Saturday of the Second Week in Course 2023
The Lord Jesus, in His Galilean ministry, was at the center of ongoing controversies. The authorities, both Jewish and Roman, probably said something like “chaos follows Him.” The Pharisees hated Christ because He taught that doing just and charitable actions were more important than following the minutest prescriptions invented to surround Torah. The Romans feared any populist movement for fear that it would turn into an insurrection. Rumors persisted that this Galilean prophet was the Messiah, and everybody misunderstood what that meant. Roman and Jew alike thought that the Messiah would be a military leader leading a rebellion. The people were so oppressed that Jesus’s healing prowess meant He would also lead an army to throw off the power of Rome and elite alike. But, of course, Jesus was to be a Messiah almost nobody expected, a leader who would go to His death in order to defeat sin and death and in His Resurrection, open up eternal joy to all who would repent and believe and live as He did.
That explains this two-line Gospel. St. Mark is writing about the hangers-on who followed Jesus with the wrong expectations, who wanted Christ to proclaim a political insurgency. His family worried about Him, unable even to eat, and tried to spirit Him off to safety. But that was not the Lord’s mission given by the Father.
Much earlier, as we read in the books of Samuel, Israel was convulsed with all kinds of bands of criminal gangs engaged in rapine and plunder. The Amalekites had survived a losing battle with Saul’s army years earlier, and now a band was roaming southern Israel and Gaza, killing and looting. They even were able to kidnap David’s wives while he and his men were off on another mission. David found an Egyptian slave of an Amalek leader, who led him and his band to the enemy encampment, where they slaughtered the bad guys and recaptured the people and loot that had been lost. Read the story at the end of First Samuel. We pick up the tale at that point, when a survivor soldier came to David with a tragic report: in battle with the Philistines, Israel’s army had been defeated. Saul and his sons, including friend Jonathan, were dead.

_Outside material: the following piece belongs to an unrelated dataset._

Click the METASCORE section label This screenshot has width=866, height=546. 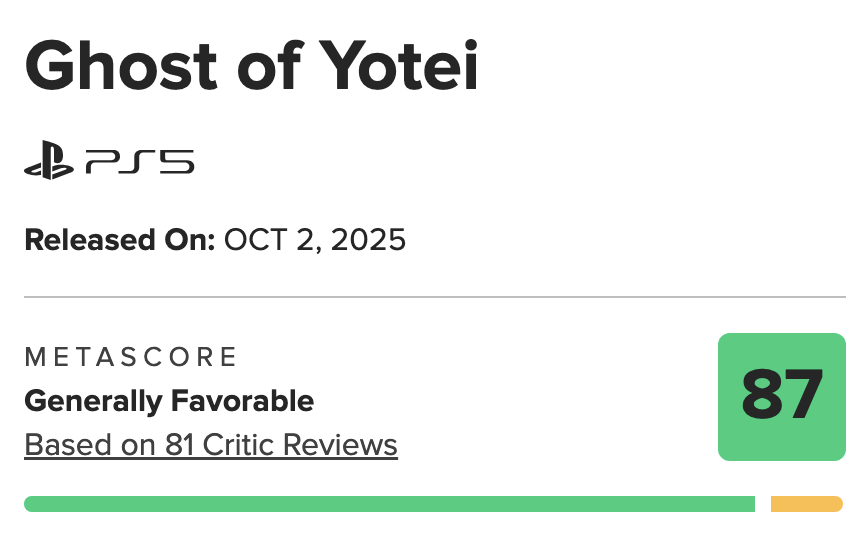pos(131,357)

David laments over the loss of his people and especially of his bosom buddy. It is one of the most beautiful tragic poems in all of literature, and I commend it to you for your meditation and study. What can we take away from these readings? First, we should not think that our understanding of the Scriptures is wonderful because we hear these snippets at daily Mass. We should read ourselves these stories in the context of the OT and NT readings they are taken from. We don’t all need to be Scripture scholars, but if this is all we get, we are not even minimally knowledgeable about the Bible.

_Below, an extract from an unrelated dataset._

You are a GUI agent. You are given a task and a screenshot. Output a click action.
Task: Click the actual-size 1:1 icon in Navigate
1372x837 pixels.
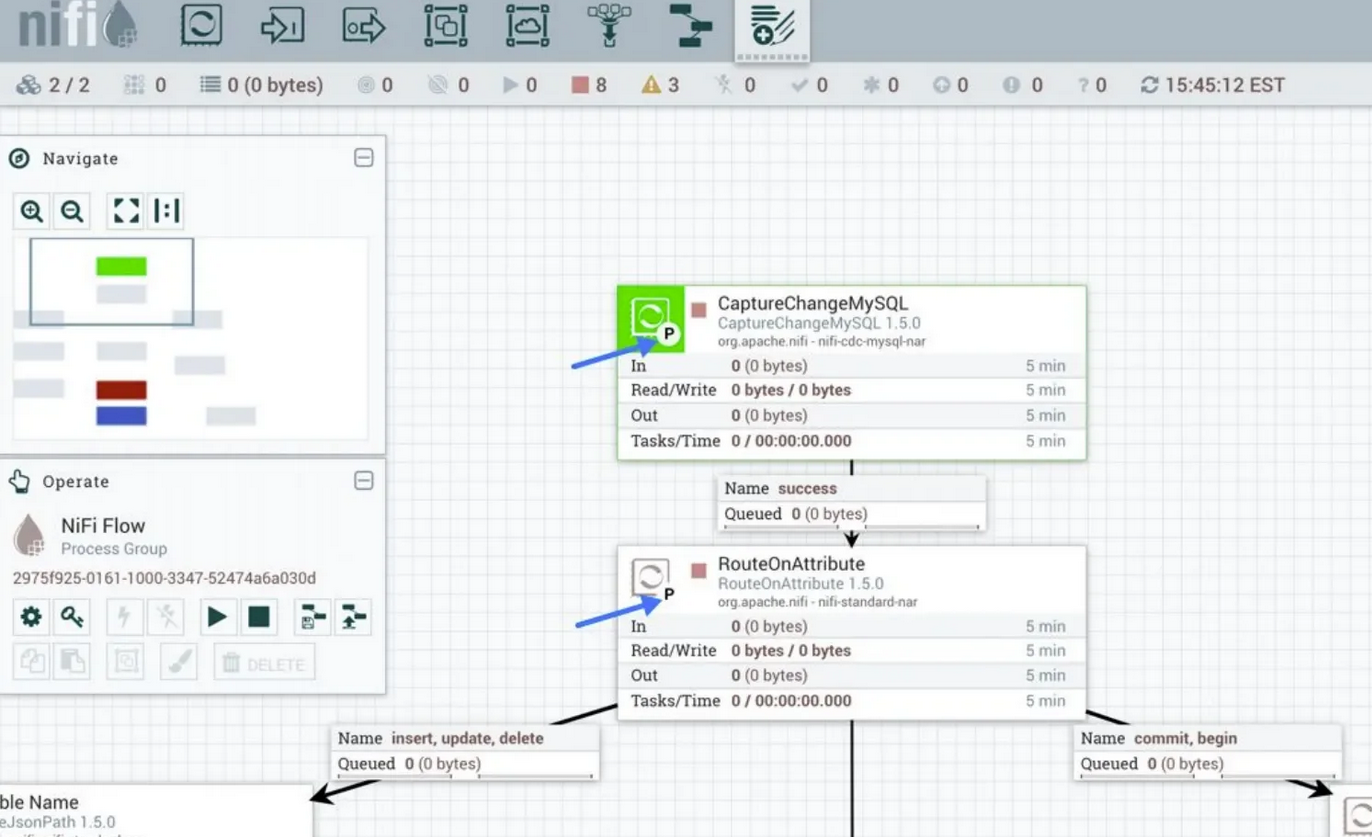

Second, when the political and cultural situation surrounding us is chaotic, how do we react? How should we respond? God does not call us to mirror the confusion around us by creating a photograph of it in our own minds. In the Gospels, even in Mark, we see an image of Jesus as a calm and healing island in the midst of a tsunami of conflicting human opinions and emotions. That is what Jesus wants to be in our own lives. Turn off the radio and take off the earphones. In silence and reduced glare meditate on some Scripture or liturgical words that can focus your attention on Christ our benevolent Lord. Only after thirty or forty minutes of that will you be able to craft a plan to deal with the maelstrom around you and your family. And bless God all the time you are doing it.